Exercise material START
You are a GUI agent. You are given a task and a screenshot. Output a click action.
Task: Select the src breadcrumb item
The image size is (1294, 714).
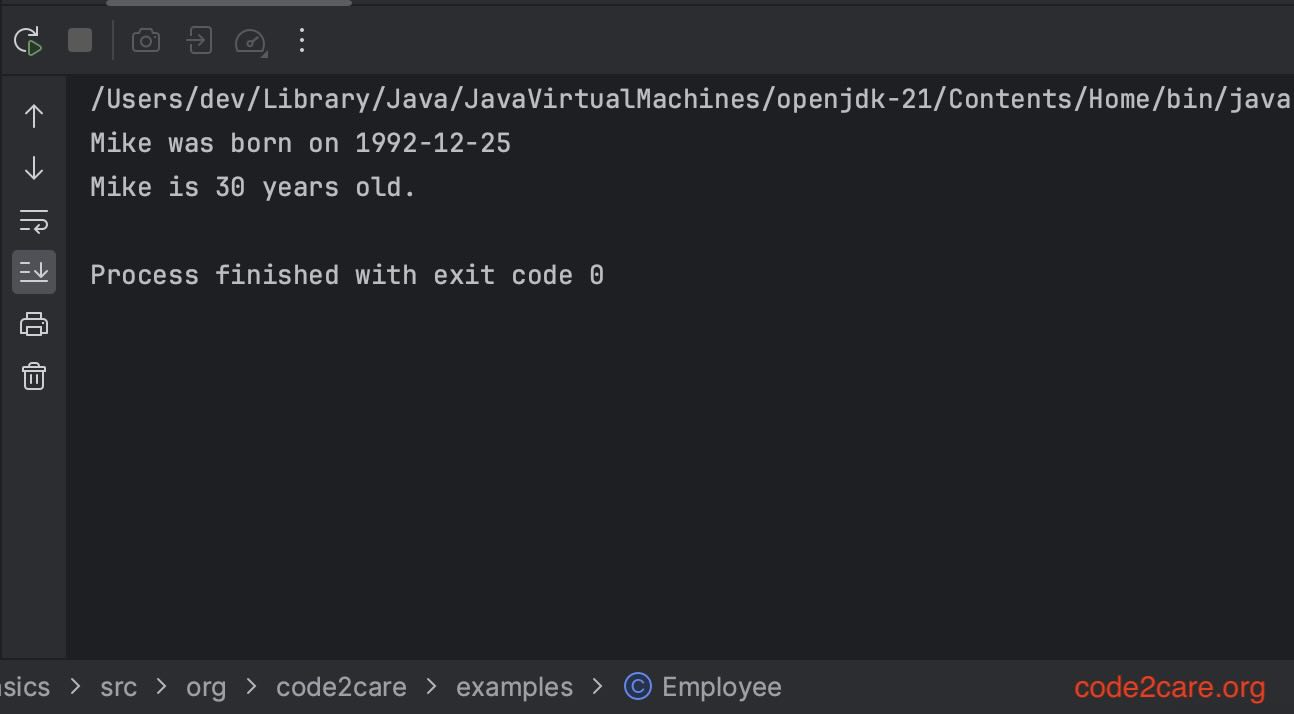(117, 686)
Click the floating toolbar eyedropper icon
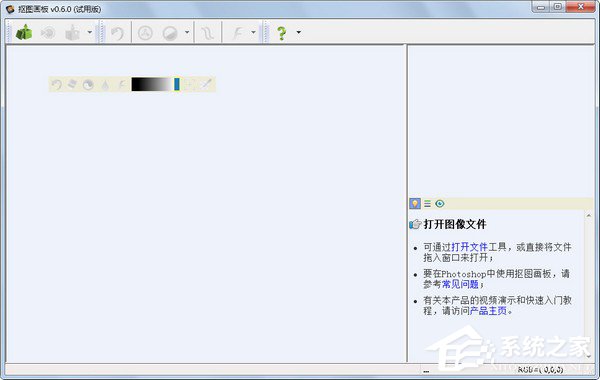Image resolution: width=600 pixels, height=380 pixels. 207,84
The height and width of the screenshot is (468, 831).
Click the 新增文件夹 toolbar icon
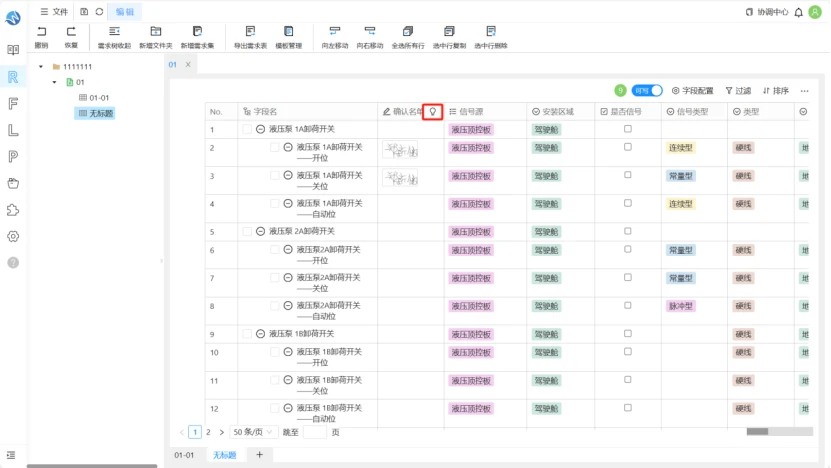point(155,32)
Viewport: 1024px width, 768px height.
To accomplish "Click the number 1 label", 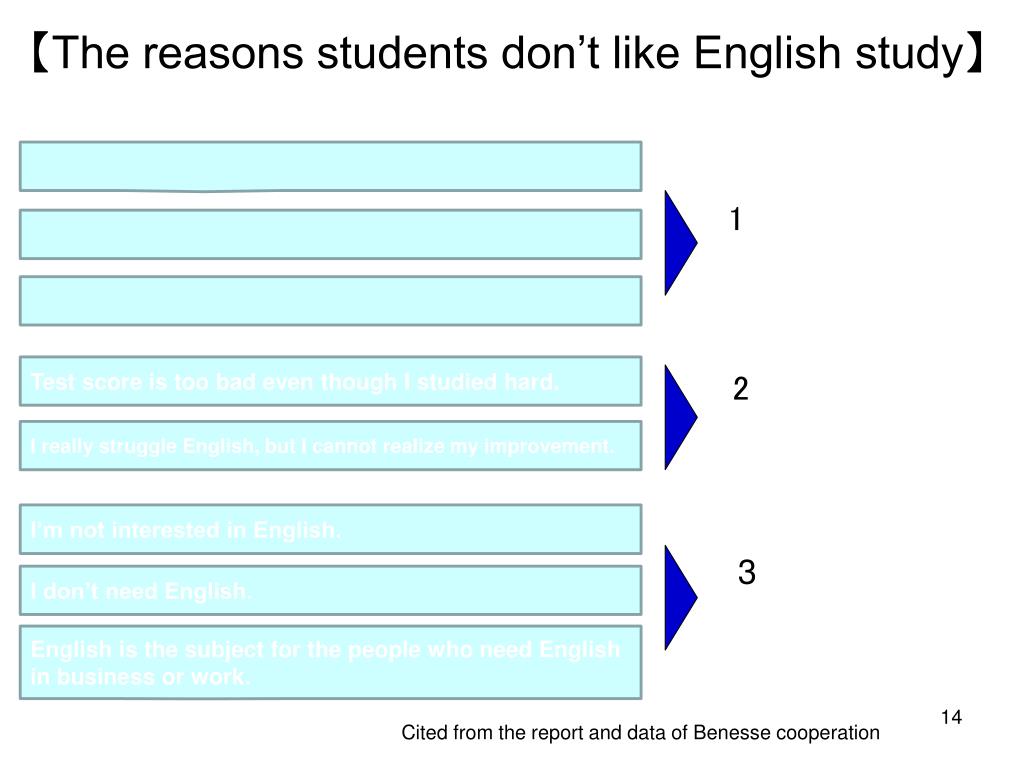I will (x=735, y=219).
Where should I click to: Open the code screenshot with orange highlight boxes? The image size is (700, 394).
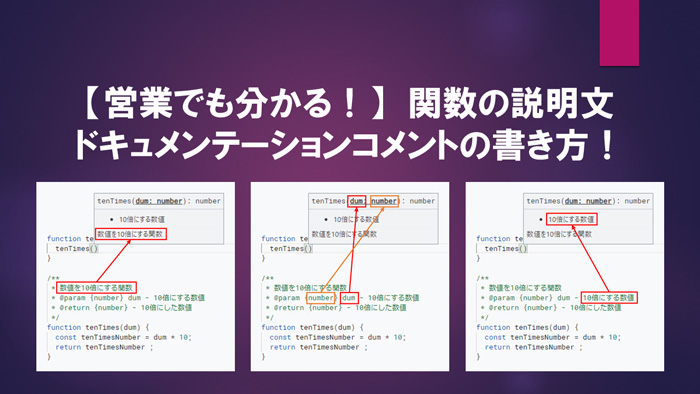pos(350,276)
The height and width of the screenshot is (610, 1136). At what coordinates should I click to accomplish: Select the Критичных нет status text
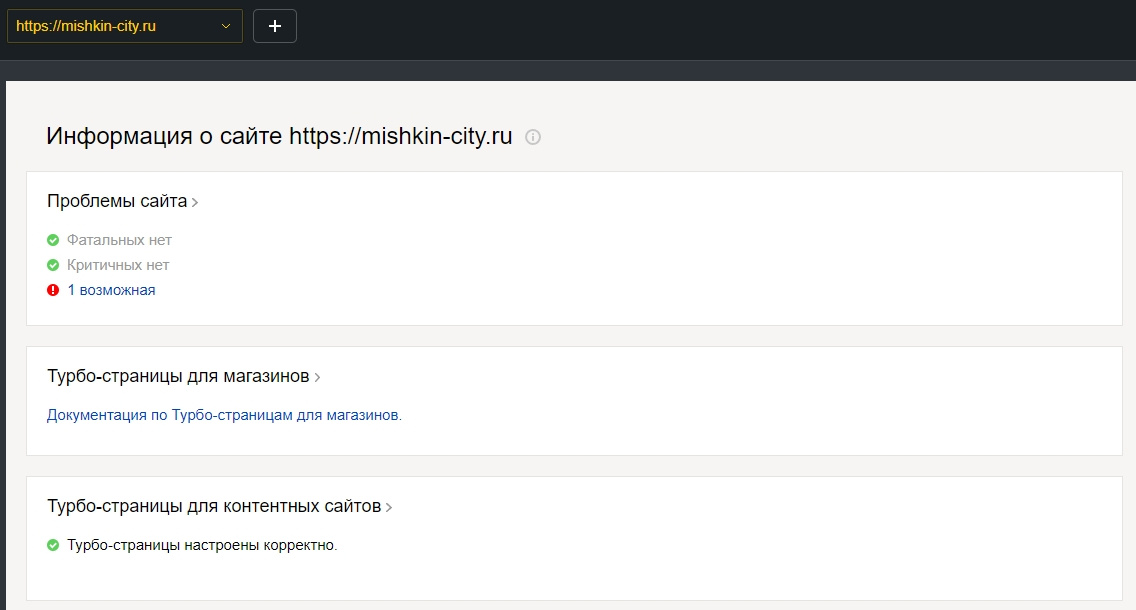[118, 265]
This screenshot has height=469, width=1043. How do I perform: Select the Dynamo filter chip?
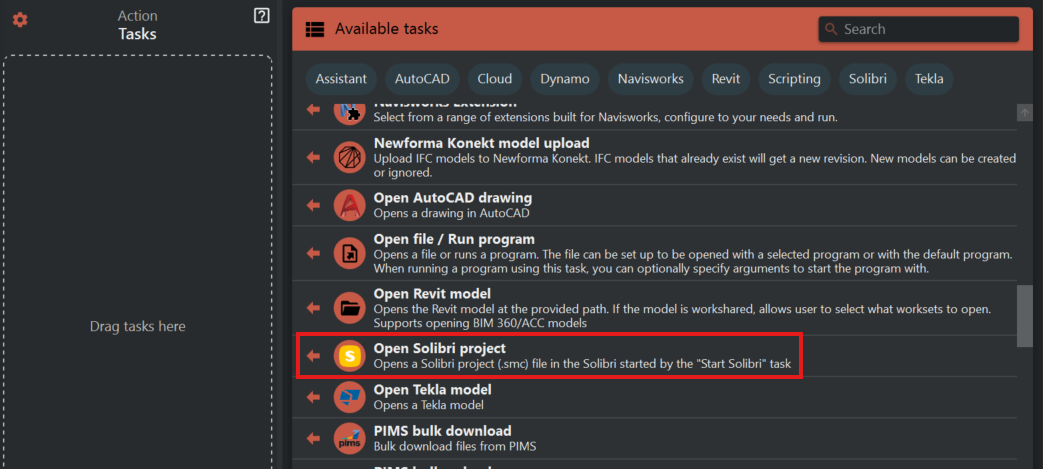565,79
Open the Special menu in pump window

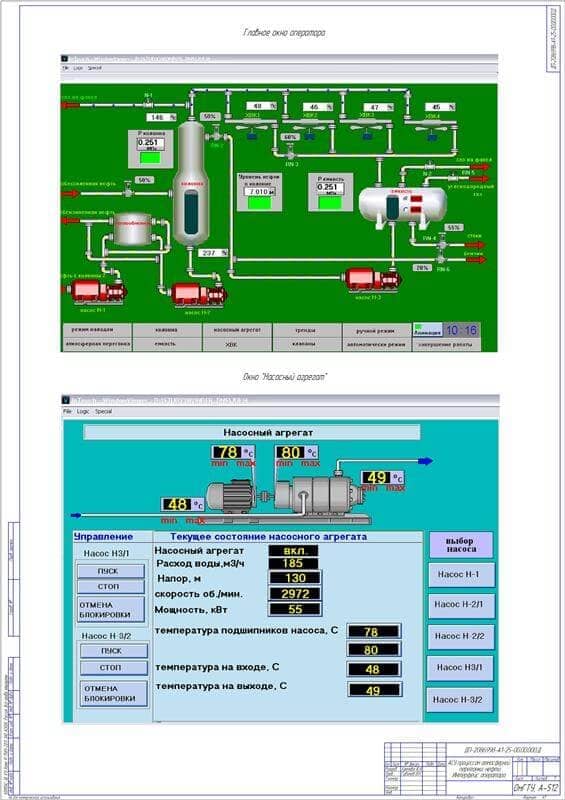coord(103,411)
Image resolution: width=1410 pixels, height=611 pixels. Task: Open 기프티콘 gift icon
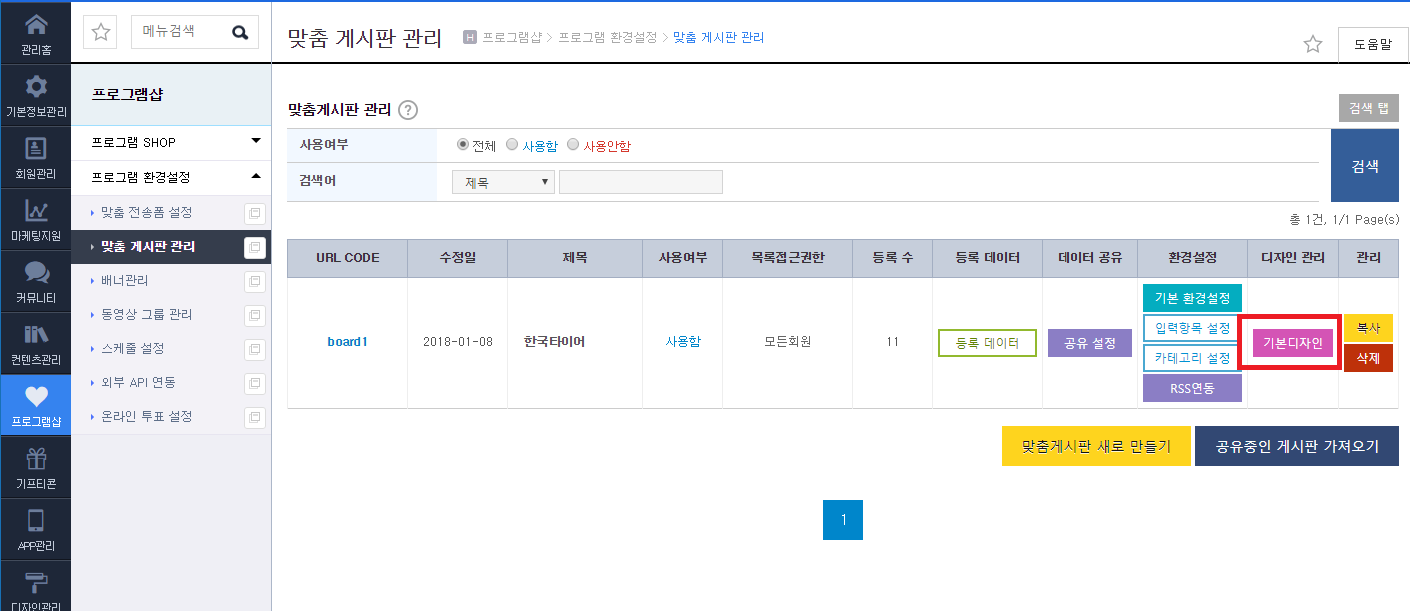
Exercise material END
**Try it:** Ignoring the pictures, write out word for word only the lines from the one containing "Where should I" through the last line of the data, both ends included.

**The answer:**
Where should I click to: Open the code screenshot with orange highlight boxes? The image size is (700, 394).
pos(350,276)
The height and width of the screenshot is (610, 1136). At what coordinates should I click to accomplish: Select the Критичных нет status text
[118, 265]
This screenshot has height=469, width=1043. How do I perform: Select the Dynamo filter chip?
565,79
Open the Special menu in pump window

coord(103,411)
Image resolution: width=1410 pixels, height=611 pixels. Task: Open 기프티콘 gift icon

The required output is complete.